High heels. They are worn by women whom are seeking to make a point (“I’m short, but this is what I’d look like were I tall!” *clomp* *clomp* *clomp*) and by some men whom wish to make a different point (“I wish I weren’t so goddamn tall!” *clump* *clump* *clump).
If none of the above makes sense, then you’re in luck as neither will our latest insane invention! We focused on fashion for this creation (normally it’s food) as, you know, it’s, like, spring and this calls for all sorts of stupid new clothing items. Such as dungarees. The Hipster movement has turned these into a must have item, and also made playing Mario games much more trendy.
High heels, then. How could you update this monument of perfection? WELL! Leave such shenanigans to Professional Moron! To really update these things you have to go back to antiquity when the Mesopotamians invented the wheel. They also invented an early form of high heels, with human skulls and entrails as a type of robust supporting system.
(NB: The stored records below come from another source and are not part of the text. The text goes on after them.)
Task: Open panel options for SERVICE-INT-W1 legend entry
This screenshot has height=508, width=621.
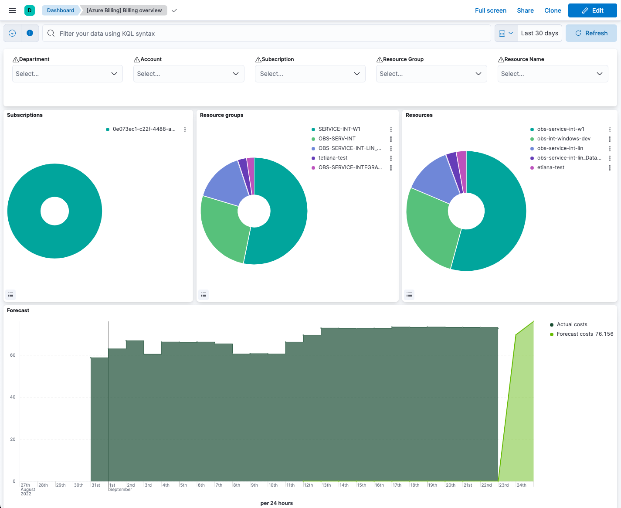Action: pos(390,129)
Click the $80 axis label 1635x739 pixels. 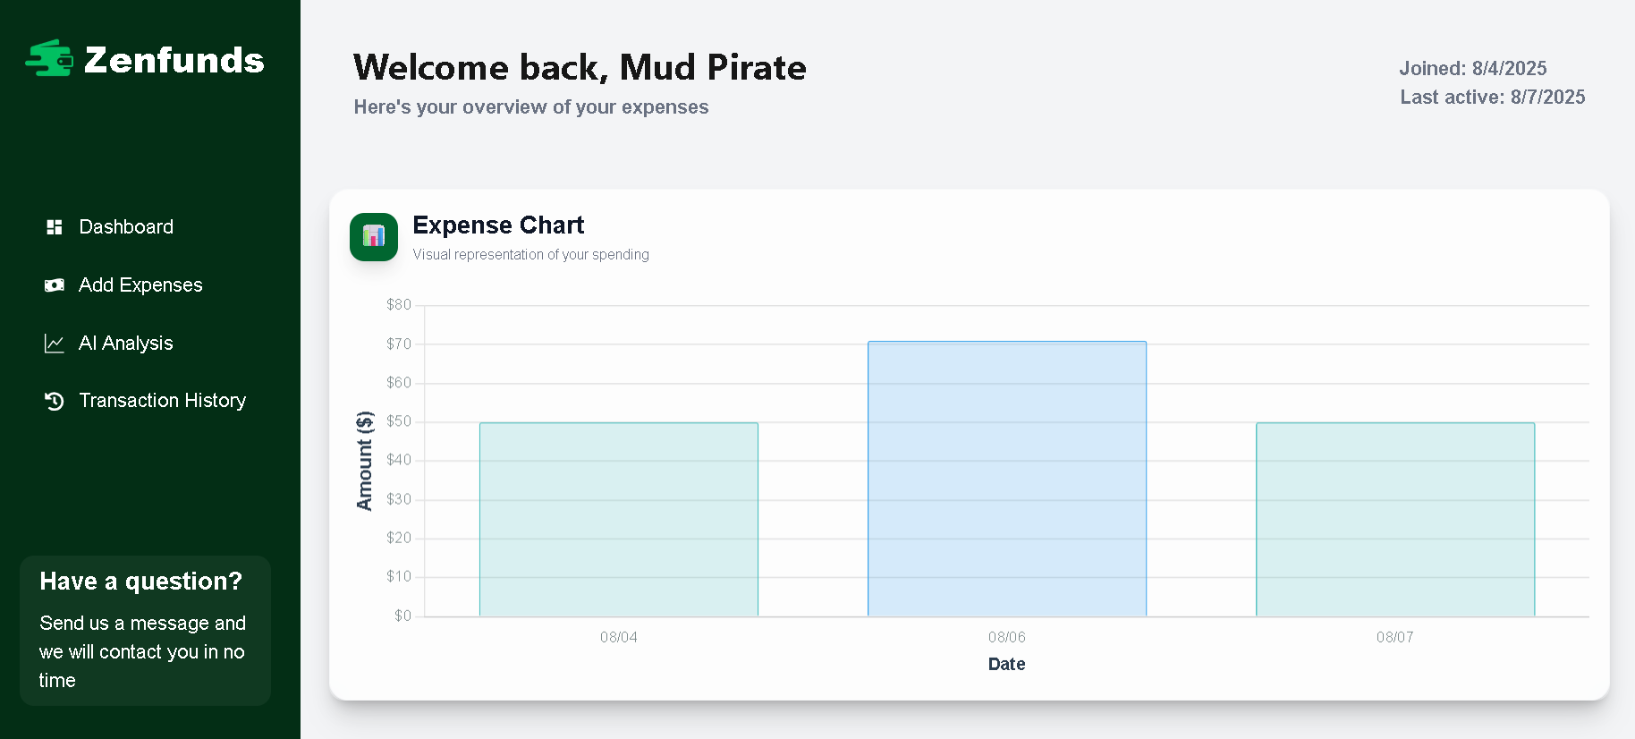pos(399,305)
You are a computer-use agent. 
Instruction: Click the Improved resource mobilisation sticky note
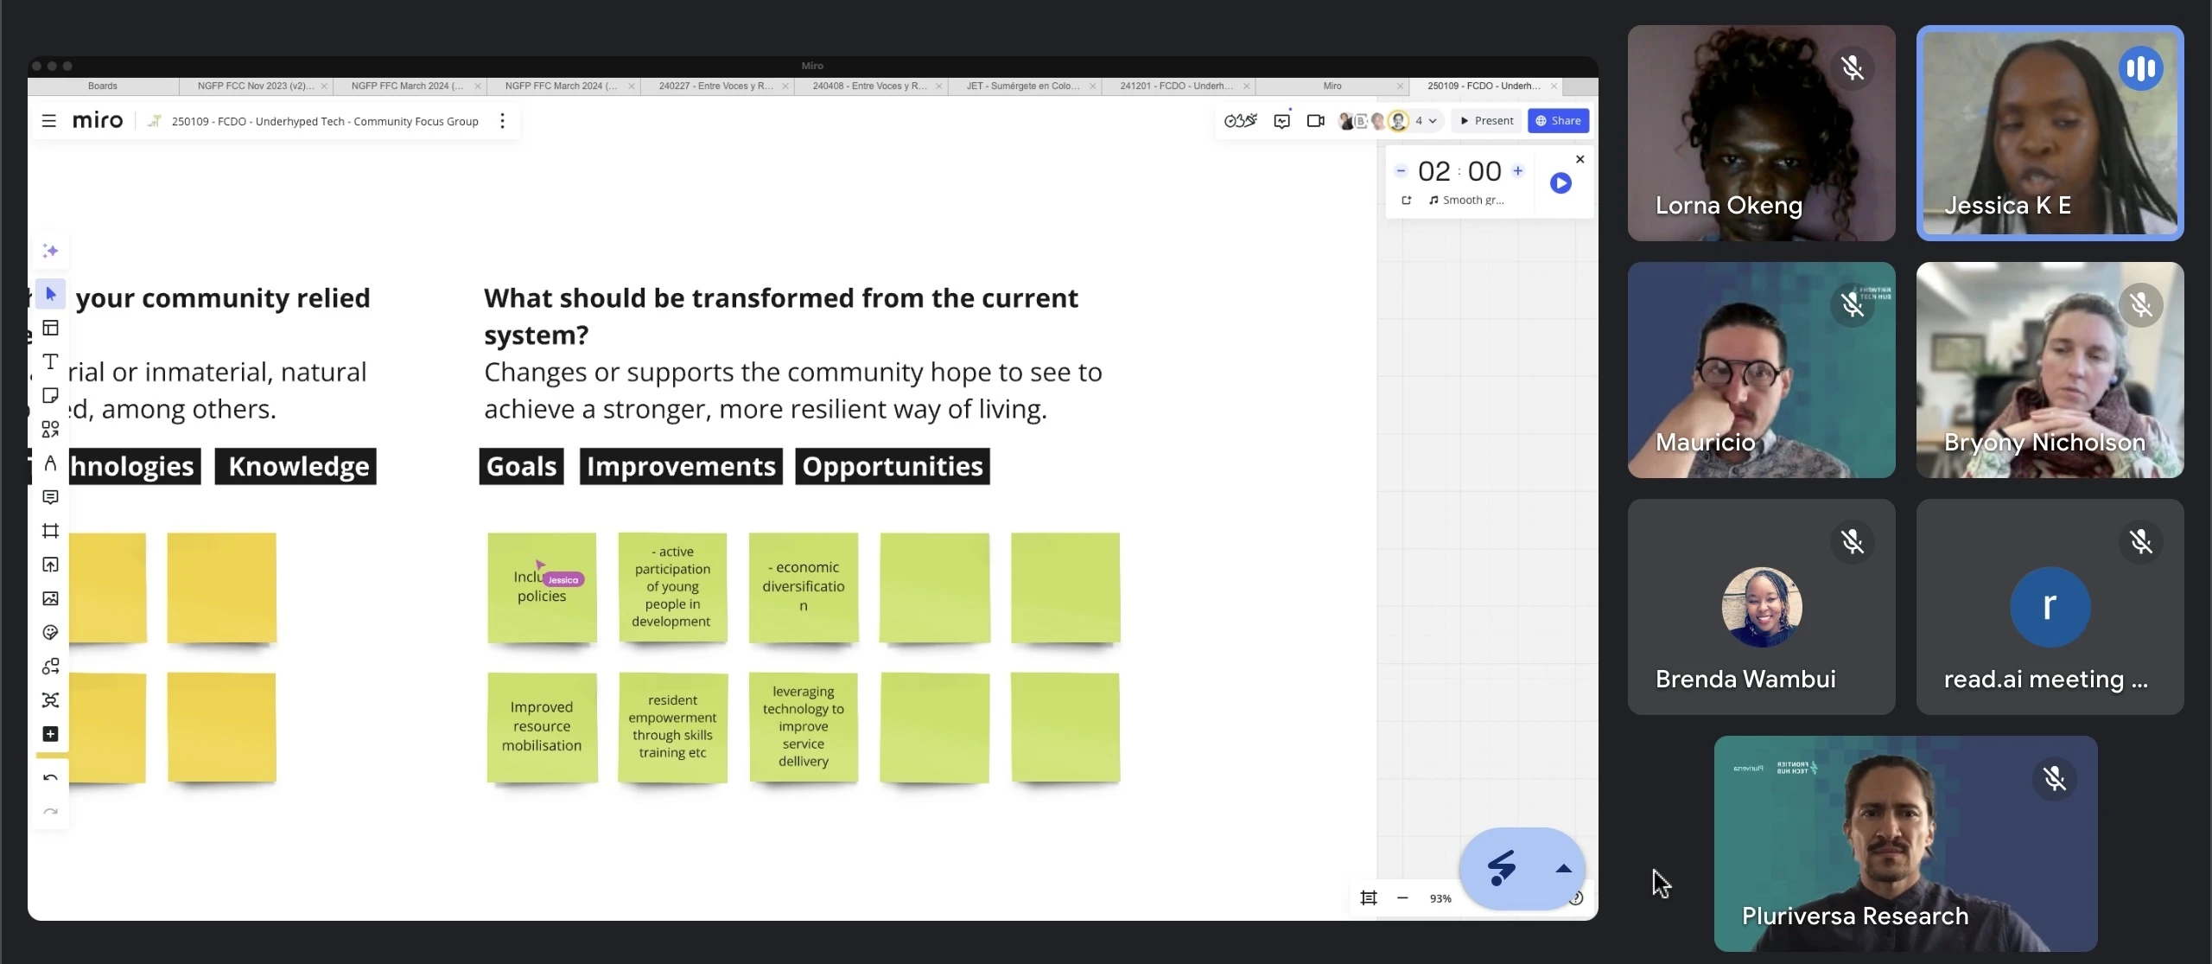click(542, 726)
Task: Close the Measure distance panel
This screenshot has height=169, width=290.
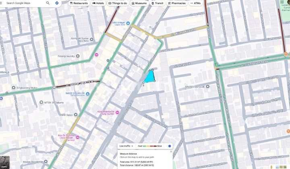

Needless to say, early adopters of High Heels (known as Tuttztuzz to locals, roughly translated into modern vernacular as, “She who wears a horrifying fate of agony with added humiliation”) suffered a horrifying fate of agony. With added humiliation.
These days they’re just as humiliating, really. Why on Earth do women put themselves through such misery? To assuage our sympathy, we decided to make things a bit easier for them. Remember the craze a few years back with kids, where they could get wheels at the bottom of their trainers to slide along? Do the same with heels!
Indeed, wHeels will have a spherical (wheels are usually spherical) wheel attached at the base of the heel. This has the added result of making women appear even taller! Women can, consequently, slide around (much like a roller-skater) in luxury and comfort as they take in the rays (from the Sun) and generally flaunt their stuff. What could be better? Literally nothing!